MMC arcing, blew a cap

crashstudio, Mon Sept 21 2015, 08:43PM

I just added another transformer and redesigned the mmc from 2 strings of 20 to 3 strings of 16 with 3 other taps at 15, 14 and 13 for an LTR capacitance of 28nf, 30nf, 32nf and 35nf. The first power up with a varaic it started to arc somewhere then the Terry filter safety gap kicked in. I repeated this until I realized it was the mmc, I had to pull it out of the drawer to see it happen. It looked like one of the caps was blown but after removing it from the circuit it tested good.
I'm wondering if maybe the caps are too close to each other and maybe I need to insulate them? If I do have to insulate do you have any suggestions? I was very careful wiring them. Tested everything along the way. I am sure they are wired perfect, nothing crossed. 3 series strings all paralleled.
Power two 15kv 60ma NST Parallel
Static gap
Terry Filter
Four 80uF PFC caps (2 in parallel for each NST) total 160uF each
1 A/C line filter before the PFC's
Primary is 1/4" copper refrigeration tubing 50'
Secondary 4" x 23" PVC 26awg aprox 1200 turns 20" total height
Toroid 4" x 17" aluminum ducting wrapped in aluminum tape

Here is a link to all pics...
Link2

Thank you
Re: MMC arcing, blew a cap
Ash Small, Tue Sept 22 2015, 10:19AM

I'd get a plastic container, boil up some cheap cooking oil to remove any moisture, and just immerse the whole MMC in oil.

If this solves the problem I might then try to construct something more elaborate wink
Re: MMC arcing, blew a cap
crashstudio, Tue Sept 22 2015, 08:04PM

It functioned perfect with the one NST but now I'm thinking the extra current from the second one is causing it to arc right? If I construct something different then how much space will I need between contacts to avoid an arc?
The thing that causes me to question the cause is every image I see online of an mmc they are always mounted so close to each other, some of them much closer than mine. Or is that most people aren't pushing 120ma through their mmc?
Re: MMC arcing, blew a cap
Ash Small, Tue Sept 22 2015, 10:16PM

I've not built an MMC myself yet (except with parallelled 'hand rolled' caps) but I imagine you could reduce the ohmic resistance on the back of the board.
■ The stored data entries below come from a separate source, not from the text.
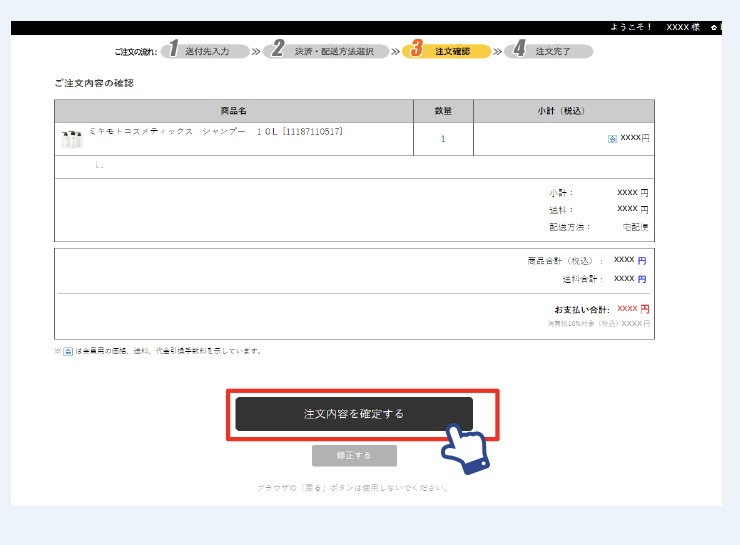The height and width of the screenshot is (545, 740).
Task: Click the 商品名 column header
Action: (x=234, y=111)
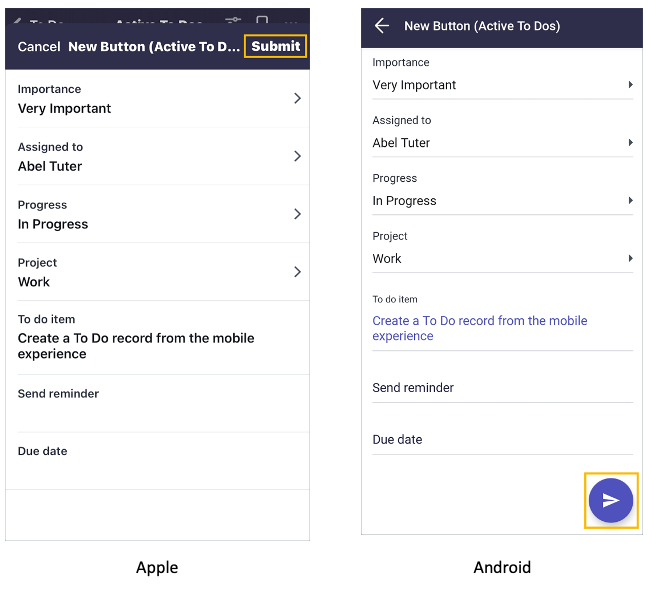Tap the back arrow on Android header
Image resolution: width=648 pixels, height=589 pixels.
pyautogui.click(x=382, y=26)
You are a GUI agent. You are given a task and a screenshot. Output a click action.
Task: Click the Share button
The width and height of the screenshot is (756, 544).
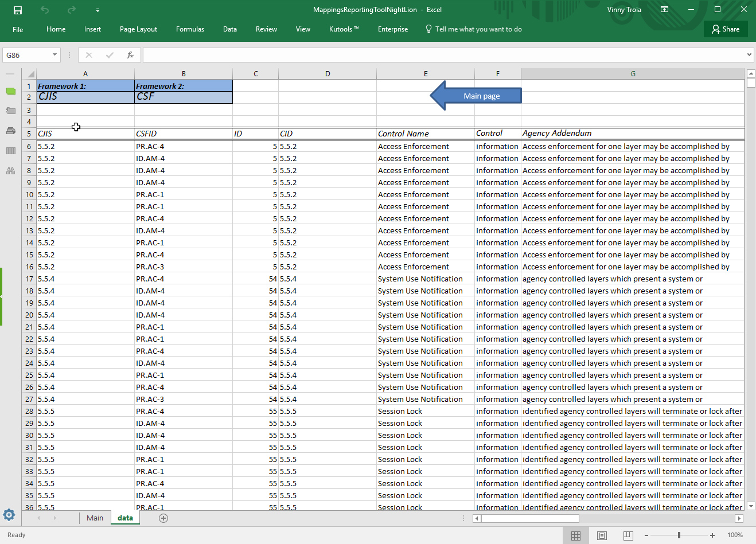[x=726, y=29]
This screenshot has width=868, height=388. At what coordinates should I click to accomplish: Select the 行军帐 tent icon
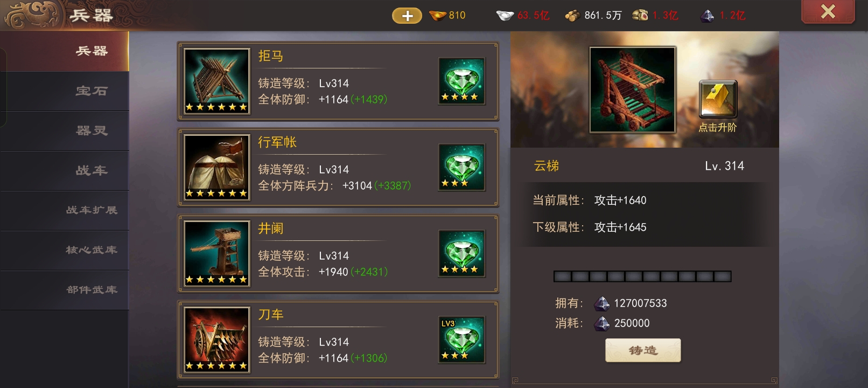[x=217, y=167]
I'd try shortening the connections between the caps to reduce resistance, before adding additional strings to deal with the extra power.

Reducing resistance to a minimum is always going to improve performance anyway.
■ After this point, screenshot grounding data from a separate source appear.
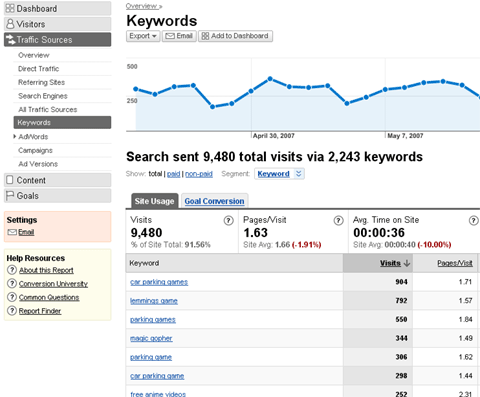480x397 pixels.
Task: Click Dashboard grid icon in sidebar
Action: pos(10,8)
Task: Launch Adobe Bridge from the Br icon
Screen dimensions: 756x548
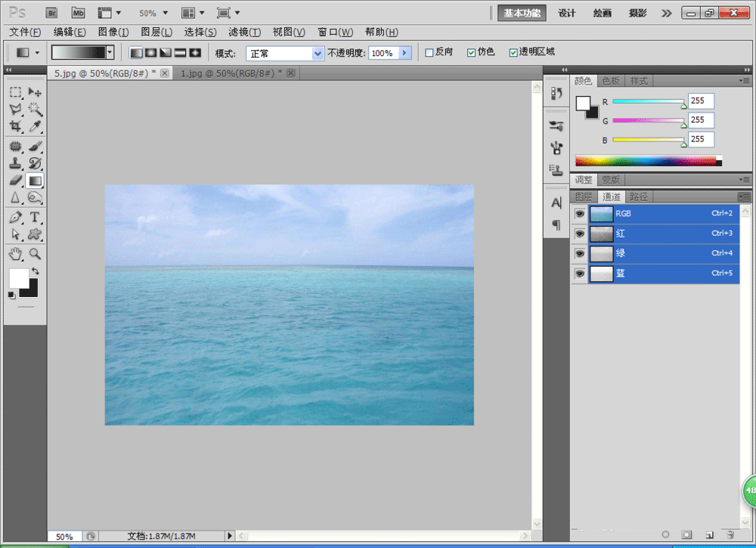Action: point(51,13)
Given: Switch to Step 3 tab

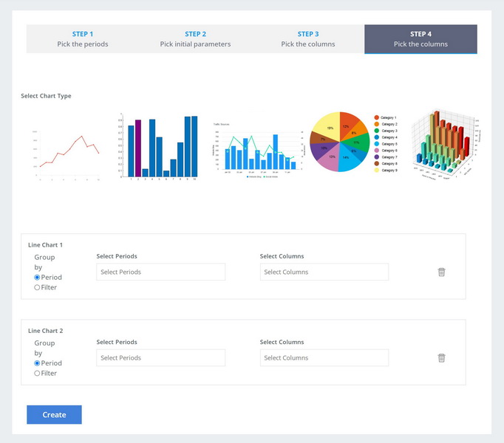Looking at the screenshot, I should tap(308, 39).
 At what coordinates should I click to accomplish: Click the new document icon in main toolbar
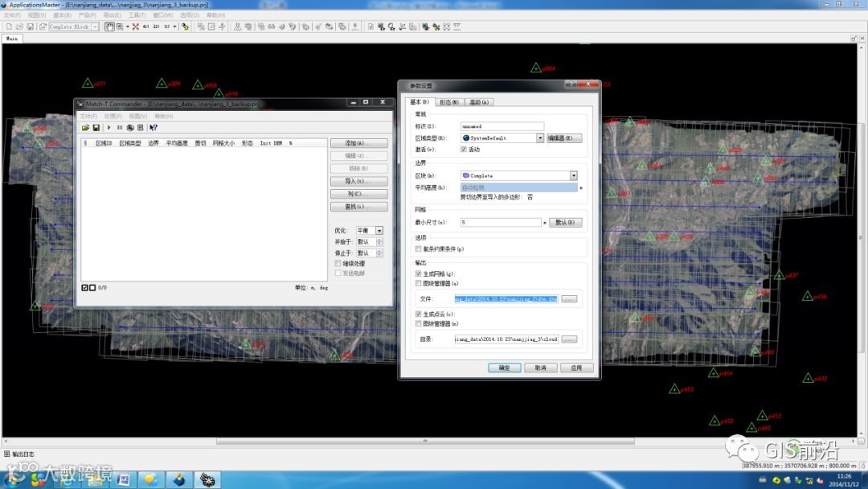pyautogui.click(x=8, y=27)
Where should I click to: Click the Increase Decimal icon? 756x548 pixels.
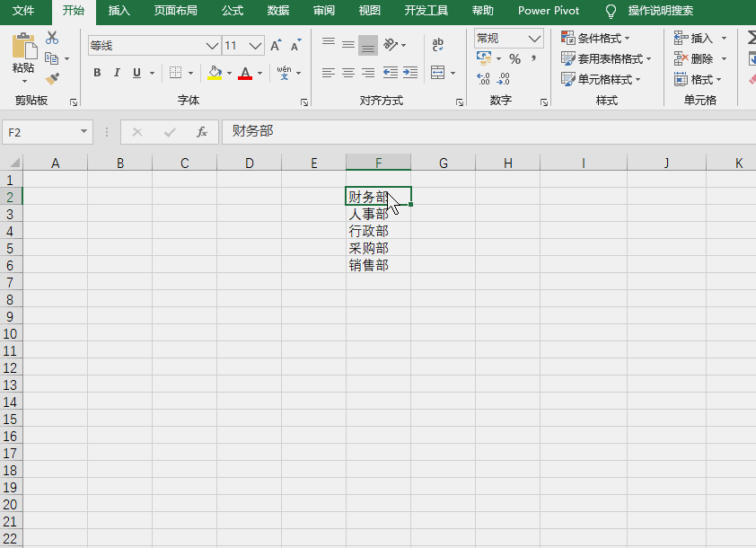click(483, 79)

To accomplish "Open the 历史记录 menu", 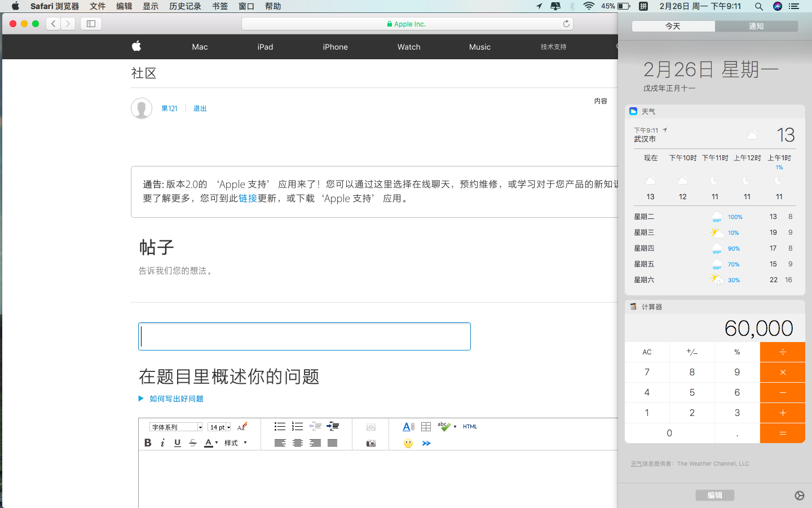I will click(x=185, y=6).
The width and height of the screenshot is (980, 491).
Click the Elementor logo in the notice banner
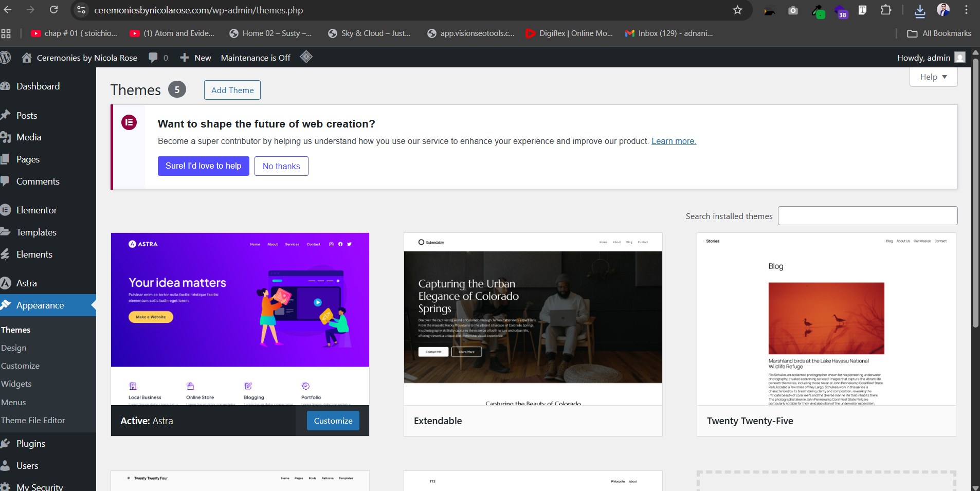point(129,122)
I'd still put it under oil first, then see if reducing resistance improves things wink

Just my opinion, see what others say.
1442960192 3414 FT173249 Mmc
Re: MMC arcing, blew a cap
Hazmatt_(The Underdog), Wed Sept 23 2015, 01:04AM

Just adding another transformer for "more power" is not enough, the capacitor needs to match the impedance of the transformer so that it is in a sense, a constant current charging source.

Your Z = 125 K ohm
Your Resonant C= 21.2nF
your LTR C = 30nF

So that all checks out, I agree it's probably a corona issue then.
I have had my MMC's flash over, even a distance of 3".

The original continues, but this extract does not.